Pick up the article on the acronyms VUCA and BANI, shown below, after its last sentence and keep writing it.

### Excerpt provided:
==*==
We live in a world of acronyms—especially as Anglicans! BAS, BCP, PWRDF, ACoC, CoGS, HofB* … All are ways to refer quickly to something that touches our lives.* Recently I came across two acronyms, new to me, that sum up the world in which we live today—VUCA and BANI. I find them helpful in thinking about how our faith and our life as a church are being challenged.
VUCA, coined in the business world about thirty years ago, stands for “volatile, uncertain, complex and ambiguous.” It’s used to describe situations in which change is unpredictable and that require our flexibility, collaboration and responsiveness. BANI—“brittle, anxious, non-linear, and incomprehensible”—is a term created by Jamais Cascio, American anthropologist, author and futurist. In a BANI world, systems break down unexpectedly; anxiety rises as solutions are not clear; causes are not predictably linked to effects; and ways forward do not fit known patterns.
Surely our experiences of the past few years echo both these terms. The pandemic introduced us to a world that was and remains volatile: the virus sends waves of variants crashing through our best plans, and nothing is certain. Even now as we seem to be entering an endemic phase of COVID-19 there are complex factors we do not yet understand about the long-term physical effects of the virus and its continuing impact on our social and economic lives. As I write this in mid-March, I’m reminded of the brittleness of our systems: the failure of another bank is sending ripples of anxiety through our economy, still reeling from the pandemic and not responding as previously understood. Interest rate increases are not affecting employment in a predictable way. Past ways of responding are not working. No amount of information is offering clear ways forward. Mistrust of leaders, who cannot provide quick solutions, grows.
==*==
Stored dataset items

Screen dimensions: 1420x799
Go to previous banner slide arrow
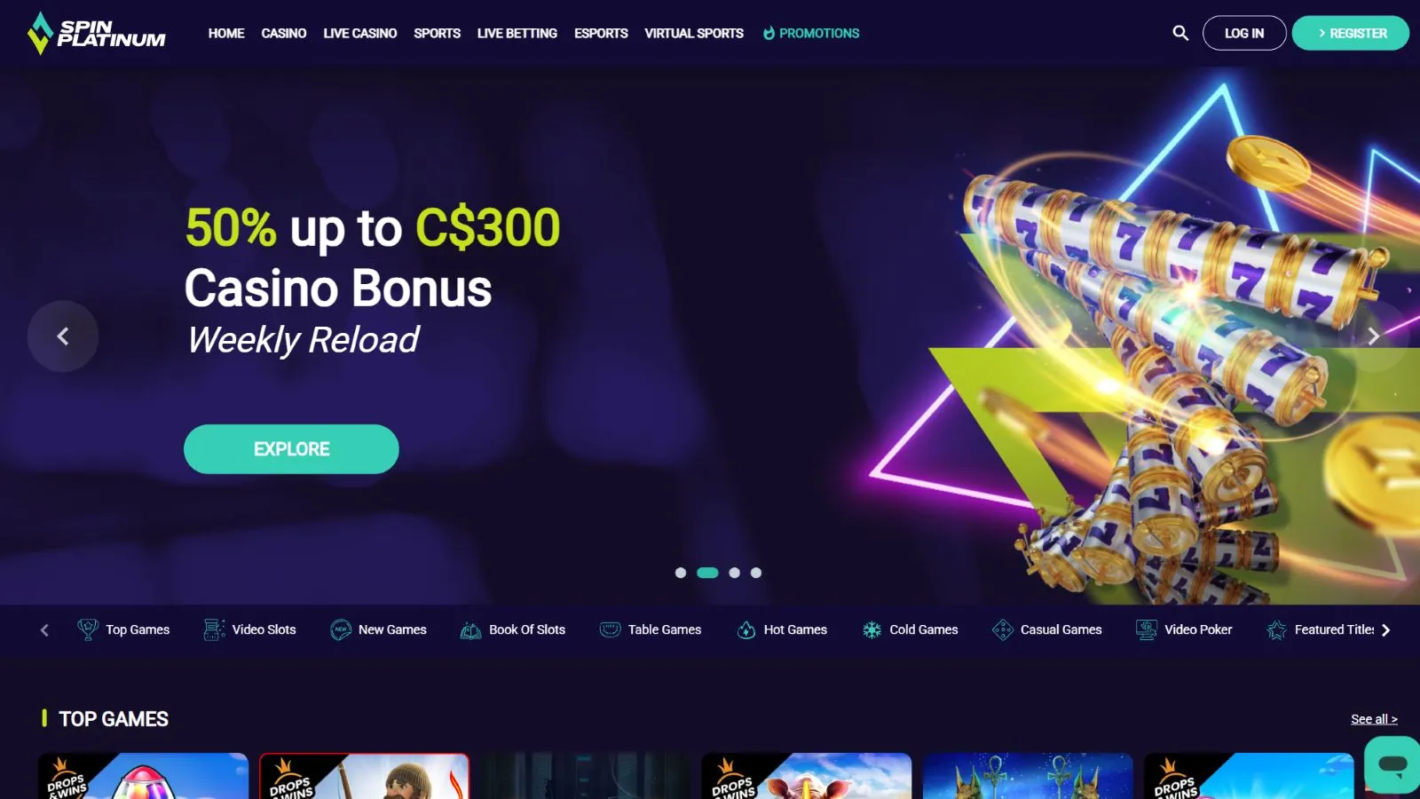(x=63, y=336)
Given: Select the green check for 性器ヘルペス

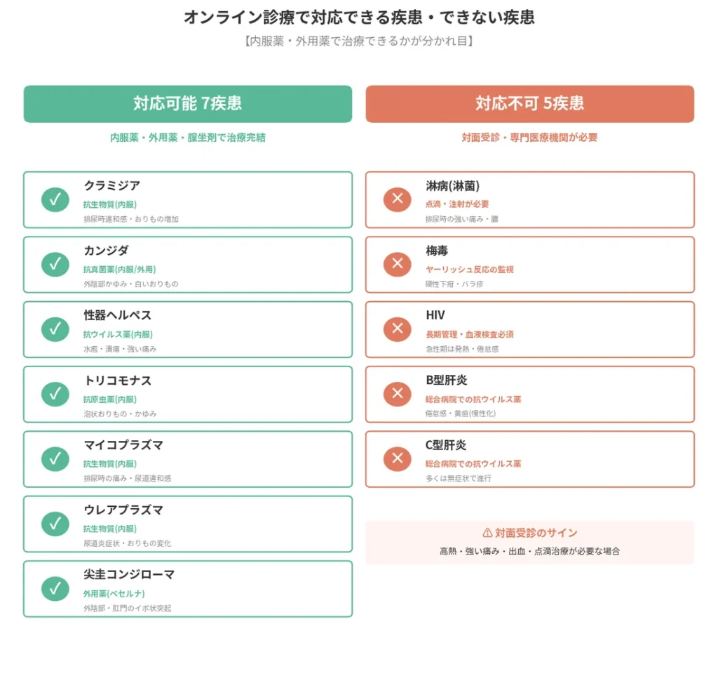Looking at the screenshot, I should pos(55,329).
==*==
### Response to the exercise:
Although as Canadians we have lived for many decades in relative stability and have enjoyed government support in crises, such as the pandemic and natural disasters, we feel the anxiety rising nationally and internationally. We experience the economic effects of the uncertainty and volatility. We live under the shadow of the pandemic.
How then shall we live? That is the core question for people of faith. How do we see our unpredictable world in the light of its loving Creator, and shape our lives and relationships in response?
From seeing centuries of Christian response to historical waves of chaos and anxiety, we know the core attitudes and practices that offer a foundation. We know the resilience born of daily prayer, confession, Scripture study and Eucharist.
We know the power of meeting anxiety with mutual love and care, certain of God’s love for us. We are called to recognize the presence of Christ here and now in the midst of chaos. We know that in the face of what is incomprehensible we need the power of faith that is sure this is God’s world—even though there is much in it we cannot see and do not understand.
VUCA and BANI may describe the world we live in and experience. Our faith, expressed through the baptismal covenant, describes how we can not only live in that world but create communities of resilience, compassion and hope.